I'm not saying that Obama is pure as the driven snow, nor that there aren't legitimate criticisms with the way he and the Democrats are going about trying to turn the economy around. I'm not 100-percent comfortable with the idea of spending $800 billion on anything, whether it's a stimulus package, a space-based missile defense, a war in Iraq, or anything else. But I give Obama credit for sitting down with a very intelligent group of people, deciding on what they thought needed to be done to jump-start the economy, and then presenting it to the American public, controversy and all. For all their caterwauling about big spending and supposedly being cut out of the loop, have the Republicans -- whose approval ratings are currently as bad as Obama's are good -- bothered to pitch anything even resembling a tangible alternative? Not that I can see, and here again they appear to be taking their cues from El Rusbo, who at last week's CPAC convention openly mocked the idea that actually coming up with better policy proposals was a winning strategy for taking power back from the Dems.
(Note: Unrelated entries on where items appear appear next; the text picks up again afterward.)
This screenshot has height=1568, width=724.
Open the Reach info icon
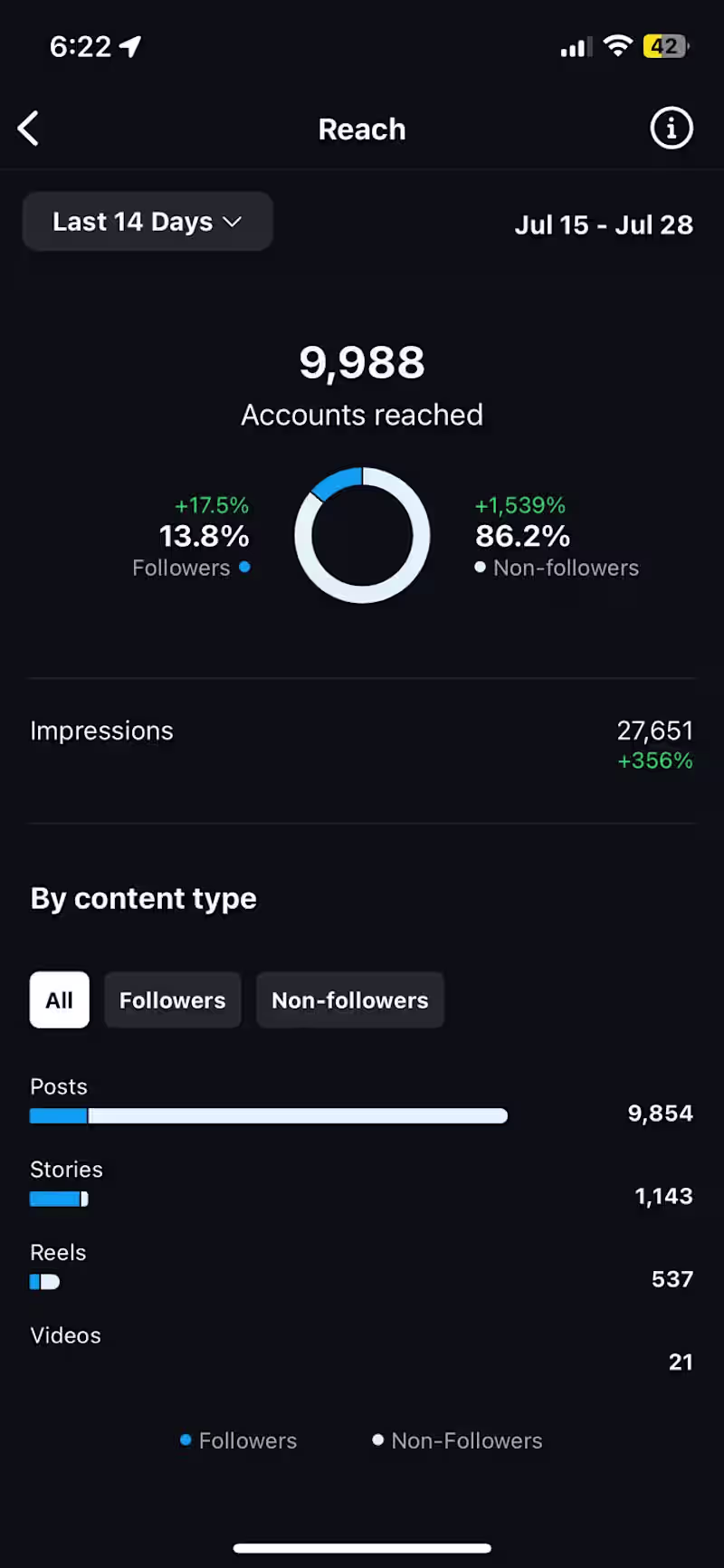(672, 129)
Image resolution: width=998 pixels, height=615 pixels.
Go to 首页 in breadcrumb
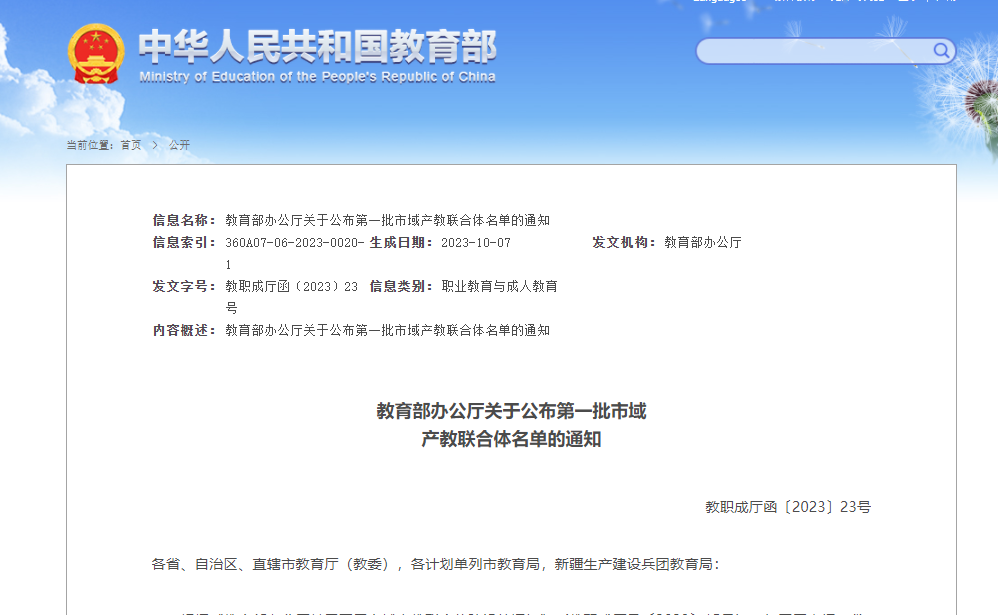pyautogui.click(x=131, y=145)
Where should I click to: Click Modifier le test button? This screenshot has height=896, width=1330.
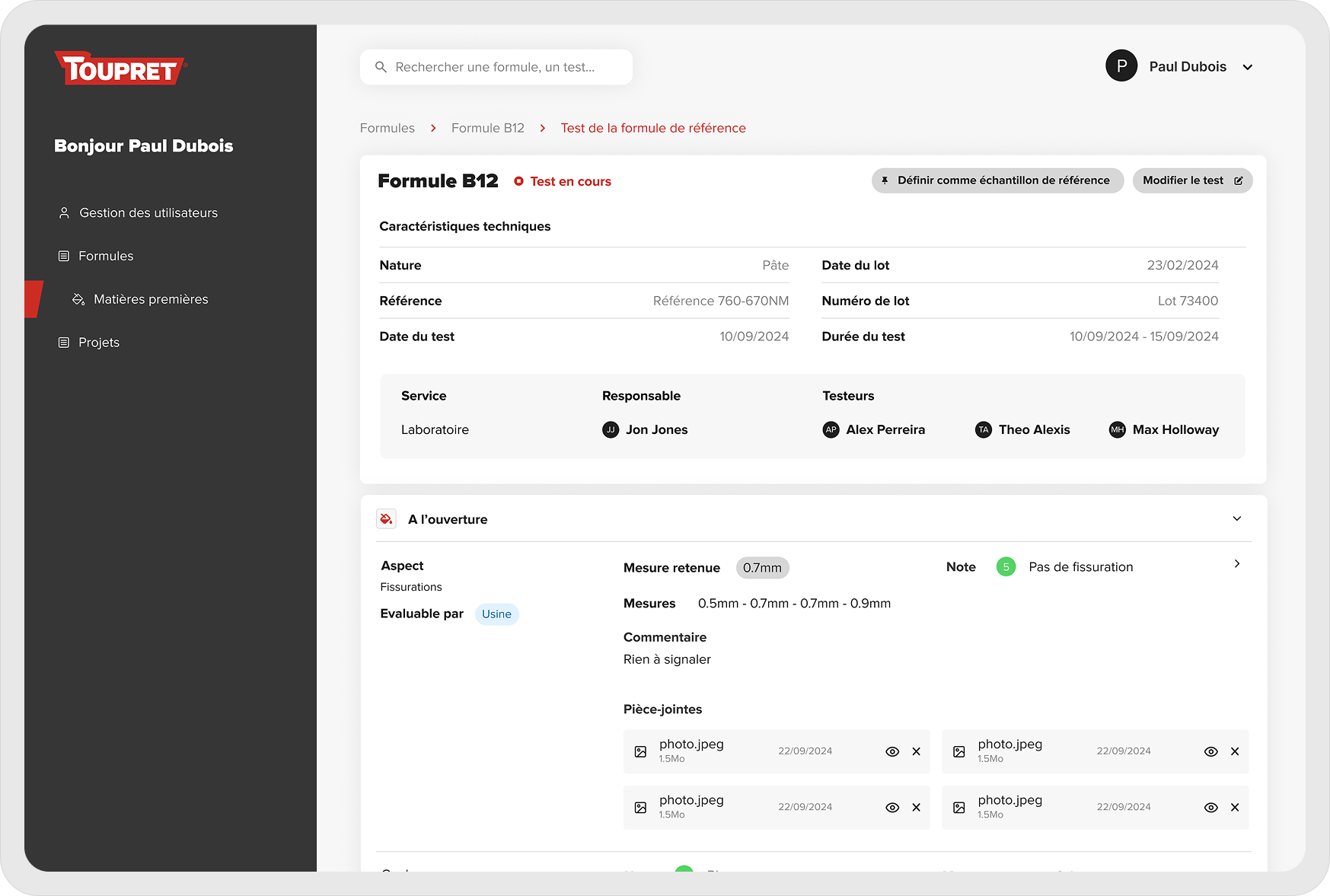(1191, 180)
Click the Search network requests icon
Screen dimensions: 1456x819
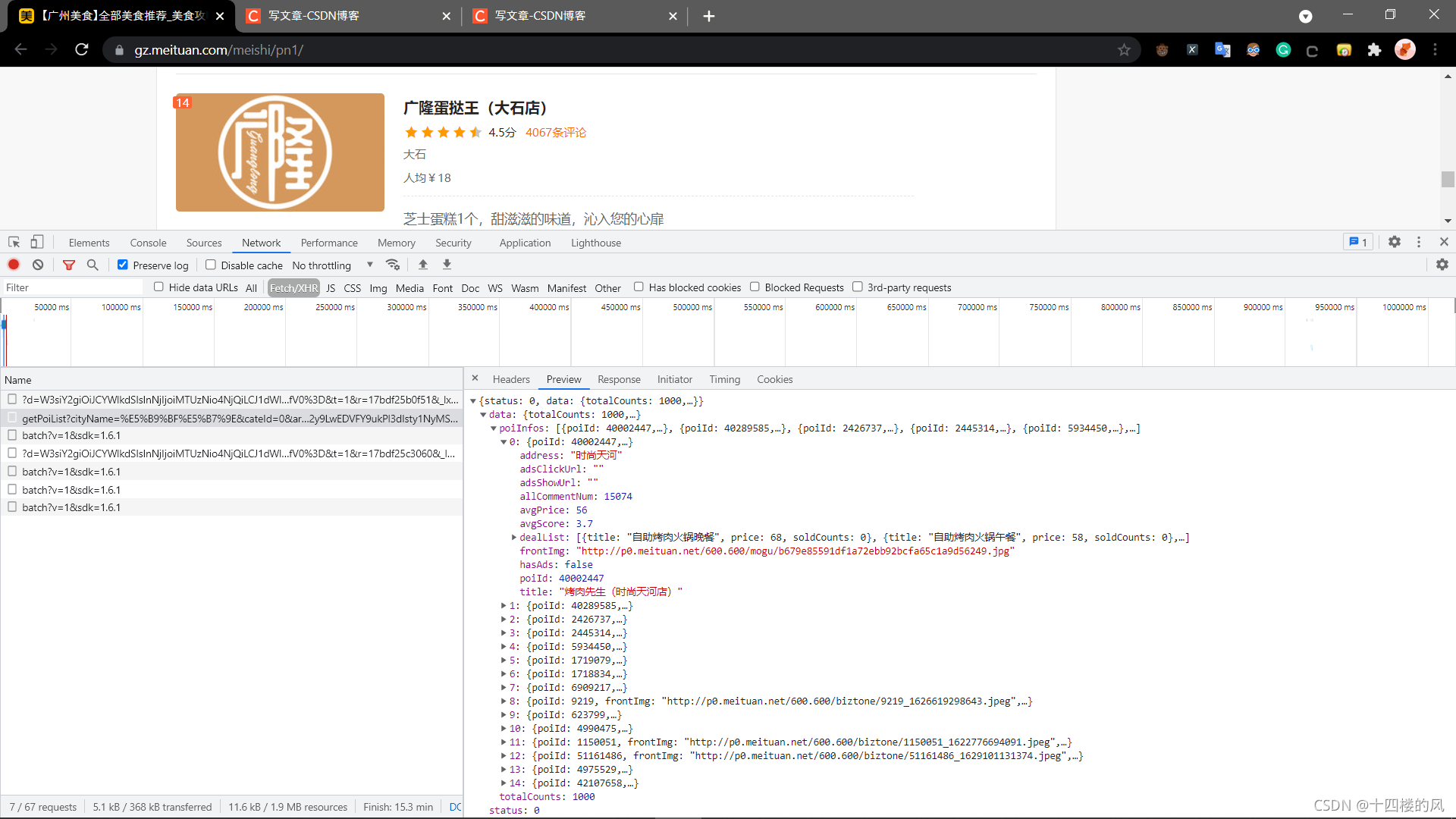tap(92, 265)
I worked my ass off for more than a year leading up to the 2004 election, and I remember very vividly how few Democrats had any winning strategy that year other than complaining about how horrible George W. Bush was. Well, you saw how that worked out. Now you have a talk-radio shouter whose strategy is to do nothing more than that same kind of complaining -- and nobody in your party is willing to cross him. This is how you propose to get the American people to vote for you again? I think it's hilarious that these are the same folks who just a few years ago were boasting about how tough they were in being willing to take on Osama and Saddam and whoever else, but they apparently don't even have the balls to stand up to a talk-radio host.
Say what you want about Barack Obama, but you have to admit the guy's a pretty shrewd politician, and nearly every time someone's underestimated him in the past it's been to their own detriment. So if the Obama camp is trying to make Rush Limbaugh the face of the opposition -- which they are, pretty openly, in fact -- they've probably got a pretty good reason for it.
So I gotta ask, is that really the fight you want to pick? All those legitimate criticisms and concerns you supposedly have about Obama's policies, and you're just going to allow them to be routed through Limbaugh's sit-back-and-complain filter? You go do that if you want, but that's a briar patch the Democrats will play in all day long.